Better yet, start a policy on your child, and then take out policy loans to contribute to the RESP – contributing $2500/yr to take advantage of the 20% grants. Your policy loans cost a simple interest, but you are getting an instant 20% government grant. Then you pay the policy loans all back when the kids go to school, potentially using the RESP money (depending on the government rules). Now the policy is totally intact for your kids to use for their education funding and beyond. If possible (assuming qualification), you can also use the student loan strategy described above and you can take advantage of ALL the options, maximizing the benefits of each and minimizing the downsides. This becomes an AND situation, using an AND asset – Par Whole Life Insurance.

Summary

Overall, Participating Whole Life Insurance is an asset purchase that builds equity and provides a guaranteed death benefit. This asset allows the owner to benefit while alive and you do NOT have to die to win. It is true LIFE insurance and not death insurance. Due to the level fixed premium, guaranteed for the lifetime of the Whole Life Insurance contract, Whole Life Insurance becomes a financial tool that can be used wisely to build wealth, provide needed liquidity, and legally avoid certain income and estate taxes. Whole Life Insurance continues to remain a solid and secure financial tool that is used by individuals, families, business owners and companies to keep more of the money they make. Your wealth must reside somewhere – why not in an entity that you own and control and that grows your wealth while you are able to access it and use it?

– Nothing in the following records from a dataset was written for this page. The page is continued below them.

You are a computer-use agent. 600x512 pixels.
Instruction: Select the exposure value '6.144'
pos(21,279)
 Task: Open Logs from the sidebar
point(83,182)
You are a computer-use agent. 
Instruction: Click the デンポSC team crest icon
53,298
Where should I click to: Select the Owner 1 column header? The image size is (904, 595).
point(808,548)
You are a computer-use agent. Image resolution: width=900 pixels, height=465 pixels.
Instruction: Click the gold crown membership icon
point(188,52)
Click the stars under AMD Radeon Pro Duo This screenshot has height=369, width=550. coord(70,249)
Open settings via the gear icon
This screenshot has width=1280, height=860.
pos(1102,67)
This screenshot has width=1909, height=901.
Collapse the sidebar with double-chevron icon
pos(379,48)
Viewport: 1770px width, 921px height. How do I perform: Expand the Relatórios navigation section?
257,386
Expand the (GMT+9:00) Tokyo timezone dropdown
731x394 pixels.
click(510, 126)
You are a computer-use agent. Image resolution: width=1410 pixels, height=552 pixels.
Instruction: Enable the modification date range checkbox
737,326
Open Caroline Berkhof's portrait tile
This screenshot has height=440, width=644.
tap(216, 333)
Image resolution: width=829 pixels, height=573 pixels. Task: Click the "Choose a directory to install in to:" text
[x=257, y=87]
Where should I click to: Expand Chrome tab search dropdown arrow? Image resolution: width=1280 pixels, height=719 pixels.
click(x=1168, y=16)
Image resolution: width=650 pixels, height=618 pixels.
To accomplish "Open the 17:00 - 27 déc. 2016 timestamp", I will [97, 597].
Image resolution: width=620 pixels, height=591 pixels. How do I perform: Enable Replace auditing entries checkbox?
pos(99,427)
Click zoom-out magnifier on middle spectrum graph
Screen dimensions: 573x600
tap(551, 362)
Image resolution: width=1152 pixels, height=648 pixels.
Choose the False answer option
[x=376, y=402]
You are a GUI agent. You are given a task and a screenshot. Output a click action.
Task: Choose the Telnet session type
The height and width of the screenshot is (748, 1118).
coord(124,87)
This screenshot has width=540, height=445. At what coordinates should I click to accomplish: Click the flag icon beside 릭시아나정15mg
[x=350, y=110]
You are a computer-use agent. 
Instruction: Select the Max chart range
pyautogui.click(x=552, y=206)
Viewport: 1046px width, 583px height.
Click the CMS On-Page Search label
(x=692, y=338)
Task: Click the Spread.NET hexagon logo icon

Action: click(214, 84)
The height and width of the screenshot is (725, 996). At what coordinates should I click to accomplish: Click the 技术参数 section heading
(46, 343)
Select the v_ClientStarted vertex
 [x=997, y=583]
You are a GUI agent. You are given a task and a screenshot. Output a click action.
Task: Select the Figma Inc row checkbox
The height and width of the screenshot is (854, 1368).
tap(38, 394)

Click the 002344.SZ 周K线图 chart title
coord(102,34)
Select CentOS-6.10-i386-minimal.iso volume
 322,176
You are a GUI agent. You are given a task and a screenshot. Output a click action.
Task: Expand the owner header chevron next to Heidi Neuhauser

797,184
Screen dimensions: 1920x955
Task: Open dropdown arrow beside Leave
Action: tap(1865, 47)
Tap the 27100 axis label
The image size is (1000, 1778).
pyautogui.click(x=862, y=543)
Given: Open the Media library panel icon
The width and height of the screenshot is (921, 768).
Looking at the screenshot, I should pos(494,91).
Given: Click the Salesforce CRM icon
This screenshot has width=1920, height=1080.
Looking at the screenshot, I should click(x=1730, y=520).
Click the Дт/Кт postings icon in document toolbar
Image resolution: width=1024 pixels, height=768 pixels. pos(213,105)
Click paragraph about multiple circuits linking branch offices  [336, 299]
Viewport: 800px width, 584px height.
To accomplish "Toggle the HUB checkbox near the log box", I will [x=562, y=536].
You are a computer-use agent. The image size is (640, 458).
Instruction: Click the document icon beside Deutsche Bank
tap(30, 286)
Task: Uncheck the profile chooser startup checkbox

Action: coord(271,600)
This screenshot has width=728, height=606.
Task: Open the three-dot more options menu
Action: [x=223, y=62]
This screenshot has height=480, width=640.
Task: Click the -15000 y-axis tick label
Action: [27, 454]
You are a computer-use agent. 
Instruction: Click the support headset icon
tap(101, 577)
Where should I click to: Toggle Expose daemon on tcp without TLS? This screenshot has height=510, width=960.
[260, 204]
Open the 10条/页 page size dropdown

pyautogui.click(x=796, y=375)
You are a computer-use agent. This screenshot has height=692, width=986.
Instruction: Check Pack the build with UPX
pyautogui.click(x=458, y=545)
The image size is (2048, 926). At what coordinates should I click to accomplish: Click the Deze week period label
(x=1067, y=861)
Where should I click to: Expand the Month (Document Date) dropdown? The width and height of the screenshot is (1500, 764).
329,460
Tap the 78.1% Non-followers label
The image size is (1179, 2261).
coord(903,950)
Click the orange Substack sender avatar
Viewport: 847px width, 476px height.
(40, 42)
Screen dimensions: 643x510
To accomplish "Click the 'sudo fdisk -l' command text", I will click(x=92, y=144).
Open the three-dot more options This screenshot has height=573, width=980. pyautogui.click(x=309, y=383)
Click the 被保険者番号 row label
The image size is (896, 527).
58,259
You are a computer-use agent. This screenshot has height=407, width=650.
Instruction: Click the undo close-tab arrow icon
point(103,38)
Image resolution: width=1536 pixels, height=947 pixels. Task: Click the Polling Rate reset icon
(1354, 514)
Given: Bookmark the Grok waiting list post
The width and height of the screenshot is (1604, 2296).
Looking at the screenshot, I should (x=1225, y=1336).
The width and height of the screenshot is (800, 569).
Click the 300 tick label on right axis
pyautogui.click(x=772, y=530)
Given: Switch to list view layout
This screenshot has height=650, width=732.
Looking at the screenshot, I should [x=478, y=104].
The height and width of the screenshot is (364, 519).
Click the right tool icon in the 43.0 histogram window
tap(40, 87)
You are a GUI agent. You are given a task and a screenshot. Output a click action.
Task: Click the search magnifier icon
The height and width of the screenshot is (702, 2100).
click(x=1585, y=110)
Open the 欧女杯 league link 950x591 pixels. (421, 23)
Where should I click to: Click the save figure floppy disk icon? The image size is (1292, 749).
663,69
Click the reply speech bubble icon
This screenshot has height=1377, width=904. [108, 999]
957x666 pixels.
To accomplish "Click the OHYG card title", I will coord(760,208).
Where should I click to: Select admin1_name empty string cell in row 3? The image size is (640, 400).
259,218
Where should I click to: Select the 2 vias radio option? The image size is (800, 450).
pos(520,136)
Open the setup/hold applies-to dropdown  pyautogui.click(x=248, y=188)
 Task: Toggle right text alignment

We all would do well to discover these truths before we lose the opportunity to purchase the life insurance that will provide us with the guarantee that we will have enough money when we retire; instead of risking money in investments that get destroyed by taxes, management expense ratios, and volatility – all out of our control!

Disclaimer

The commentary in this publication is for general information only and should not be considered investment or tax advice to any party. Individuals should seek the advice of professionals to ensure that any action taken with respect to this information is appropriate to their specific situation. Commissions, trailing commissions, management fees and expenses all may be associated with purchases. Please read the prospectus before investing. Investments are not guaranteed, their values change frequently, and past performance may not be repeated.